Stored records:
··········

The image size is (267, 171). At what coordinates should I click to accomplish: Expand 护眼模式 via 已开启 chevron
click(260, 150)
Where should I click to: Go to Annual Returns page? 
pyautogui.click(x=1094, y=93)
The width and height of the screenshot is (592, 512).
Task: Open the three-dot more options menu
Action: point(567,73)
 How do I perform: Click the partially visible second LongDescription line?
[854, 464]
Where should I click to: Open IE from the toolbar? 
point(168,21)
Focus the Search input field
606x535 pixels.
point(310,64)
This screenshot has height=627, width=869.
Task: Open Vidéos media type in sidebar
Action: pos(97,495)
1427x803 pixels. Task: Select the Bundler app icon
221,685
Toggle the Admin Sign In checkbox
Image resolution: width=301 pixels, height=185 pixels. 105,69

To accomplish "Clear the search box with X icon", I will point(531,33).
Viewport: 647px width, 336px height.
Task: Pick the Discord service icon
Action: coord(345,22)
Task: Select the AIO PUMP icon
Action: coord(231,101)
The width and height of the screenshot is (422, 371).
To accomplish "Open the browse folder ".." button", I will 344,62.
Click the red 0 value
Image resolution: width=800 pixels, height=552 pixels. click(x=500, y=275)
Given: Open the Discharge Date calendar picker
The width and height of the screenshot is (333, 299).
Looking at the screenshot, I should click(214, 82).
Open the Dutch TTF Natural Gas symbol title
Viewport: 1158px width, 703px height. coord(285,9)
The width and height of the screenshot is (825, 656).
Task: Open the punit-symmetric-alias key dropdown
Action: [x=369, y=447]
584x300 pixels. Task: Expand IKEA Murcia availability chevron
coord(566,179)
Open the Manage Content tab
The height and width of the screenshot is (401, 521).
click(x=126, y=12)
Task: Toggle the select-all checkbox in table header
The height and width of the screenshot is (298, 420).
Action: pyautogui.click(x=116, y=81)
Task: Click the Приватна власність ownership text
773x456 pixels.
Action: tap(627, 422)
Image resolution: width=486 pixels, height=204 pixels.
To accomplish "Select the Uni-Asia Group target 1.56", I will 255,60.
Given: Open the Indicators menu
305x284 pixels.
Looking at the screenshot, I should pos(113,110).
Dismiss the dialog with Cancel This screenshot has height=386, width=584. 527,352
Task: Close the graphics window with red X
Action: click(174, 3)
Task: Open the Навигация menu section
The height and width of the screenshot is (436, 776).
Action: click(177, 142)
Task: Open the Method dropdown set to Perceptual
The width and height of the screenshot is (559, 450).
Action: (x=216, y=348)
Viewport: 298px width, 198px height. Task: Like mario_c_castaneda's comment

··········

# [Work task]
Please output each record exactly as it appears above.

# [Response area]
The image size is (267, 171). At what coordinates should I click to accomplish: Expand 护眼模式 via 已开启 chevron
click(260, 150)
Where should I click to: Go to Annual Returns page? 
pyautogui.click(x=1094, y=93)
The width and height of the screenshot is (592, 512).
Task: Open the three-dot more options menu
Action: point(567,73)
 How do I perform: Click the partially visible second LongDescription line?
[854, 464]
Where should I click to: Open IE from the toolbar? 
point(168,21)
Focus the Search input field
606x535 pixels.
point(310,64)
This screenshot has height=627, width=869.
Task: Open Vidéos media type in sidebar
Action: pos(97,495)
1427x803 pixels. Task: Select the Bundler app icon
221,685
Toggle the Admin Sign In checkbox
Image resolution: width=301 pixels, height=185 pixels. 105,69

To accomplish "Clear the search box with X icon", I will point(531,33).
Viewport: 647px width, 336px height.
Task: Pick the Discord service icon
Action: coord(345,22)
Task: Select the AIO PUMP icon
Action: coord(231,101)
The width and height of the screenshot is (422, 371).
To accomplish "Open the browse folder ".." button", I will 344,62.
Click the red 0 value
Image resolution: width=800 pixels, height=552 pixels. click(x=500, y=275)
Given: Open the Discharge Date calendar picker
The width and height of the screenshot is (333, 299).
Looking at the screenshot, I should click(214, 82).
Open the Dutch TTF Natural Gas symbol title
Viewport: 1158px width, 703px height. coord(285,9)
The width and height of the screenshot is (825, 656).
Task: Open the punit-symmetric-alias key dropdown
Action: [x=369, y=447]
584x300 pixels. Task: Expand IKEA Murcia availability chevron
coord(566,179)
Open the Manage Content tab
The height and width of the screenshot is (401, 521).
click(x=126, y=12)
Task: Toggle the select-all checkbox in table header
The height and width of the screenshot is (298, 420).
Action: pyautogui.click(x=116, y=81)
Task: Click the Приватна власність ownership text
773x456 pixels.
Action: tap(627, 422)
Image resolution: width=486 pixels, height=204 pixels.
To accomplish "Select the Uni-Asia Group target 1.56", I will 255,60.
Given: Open the Indicators menu
305x284 pixels.
Looking at the screenshot, I should pos(113,110).
Dismiss the dialog with Cancel This screenshot has height=386, width=584. 527,352
Task: Close the graphics window with red X
Action: click(174, 3)
Task: Open the Навигация menu section
The height and width of the screenshot is (436, 776).
Action: click(177, 142)
Task: Open the Method dropdown set to Perceptual
The width and height of the screenshot is (559, 450).
Action: (x=216, y=348)
Viewport: 298px width, 198px height. Task: Like mario_c_castaneda's comment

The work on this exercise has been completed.